I clicked the file. It was locked, encrypted, but Juno’s earlier brute-force attack on the server had left the back door ajar. The document loaded.

It was brutal. It was a standard separation agreement weaponized into a gag order.Mutual departure due to creative realignment... Signatory agrees to forfeit all future royalties in exchange for immediate settlement... Signatory agrees to indefinite non-disparagement clause...

"Clause 9," Stephen read over my shoulder, his voice turning to steel. "Total suppression of all events occuring on [Date Redacted]. Breach of this clause results in immediate clawback of settlement funds and litigation for damages estimated at..."

"Five million pounds," I finished, reading the number. "He put a five-million-pound gun to her head."

She was twenty-two. She supported her whole family in Manchester. She didn't have five million pounds. She barely had access to her own checking account without approval.

"He erased her," I whispered. "He paid her off to keep her from corroborating my story. If I claim the rider was predatory, and Illyana stays silent... I look like a liar."

I pushed the chair back, the legs scraping harshly against the floor.

"I need a phone."

"Rowan," Stephen warned, his hand tightening on the chair back. "Remember the protocol. No outgoing comms to unsecure lines. If you call her, you light up the grid."

"I don't care about the grid!" I stood up, turning to face him. "She’s alone, Stephen. She’s probably sitting in a hotel room convinced her life is over because she trusted me to handle the paperwork. I am not letting her think I abandoned her."

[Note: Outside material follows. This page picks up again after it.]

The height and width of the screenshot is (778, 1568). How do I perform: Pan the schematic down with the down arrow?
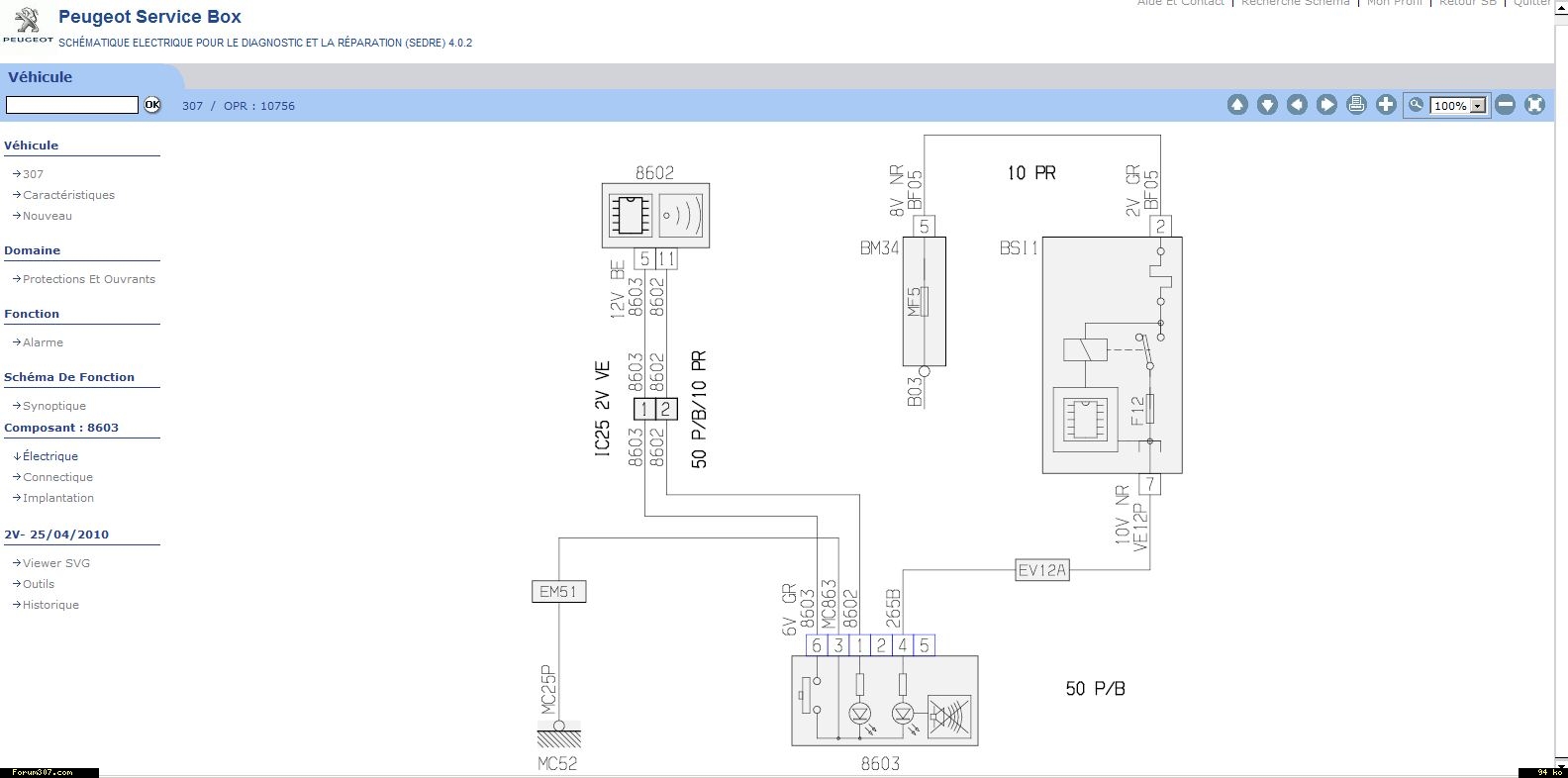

"It's a trap," Mateo’s voice rumbled from the doorway. He had been silent, but he was always listening. "Vance knows you'll reach out. He's watching her phone."

"Then we use the encrypted relay," I said, looking between them. "Juno said it bounces between Panama and Reykjavik. Let Vance trace it. By the time he gets a lock, I'll be off the line."

I grabbed the burner phone from the table, the one Juno had swapped out for my old one.

"Rowan," Stephen started, stepping into my personal space.

"Don't lawyer me, Stephen," I warned, my finger hovering over the keypad. "I'm not asking for permission. I'm informing you of my strategy."

Stephen looked at me. He looked at the fire in my eyes, the set of my jaw. Then, a small, terrifyingly distinct smirk touched his lips.

"I wasn't going to stop you," he said softly. "I was going to tell you to put it on speaker."

I blinked. "Oh."

"We need the audio," he explained, adjusting his glasses. "If she confirms she signed under duress, even if the NDA holds up in civil court, the coercion invalidates the spirit of the agreement. It's evidence."

I dialed.

I knew the number by heart. Not her business line, Vance would have confiscated that along with her social media logins. I dialed the emergency number I gave her mother three years ago.

The ring-back tone purred. Once. Twice.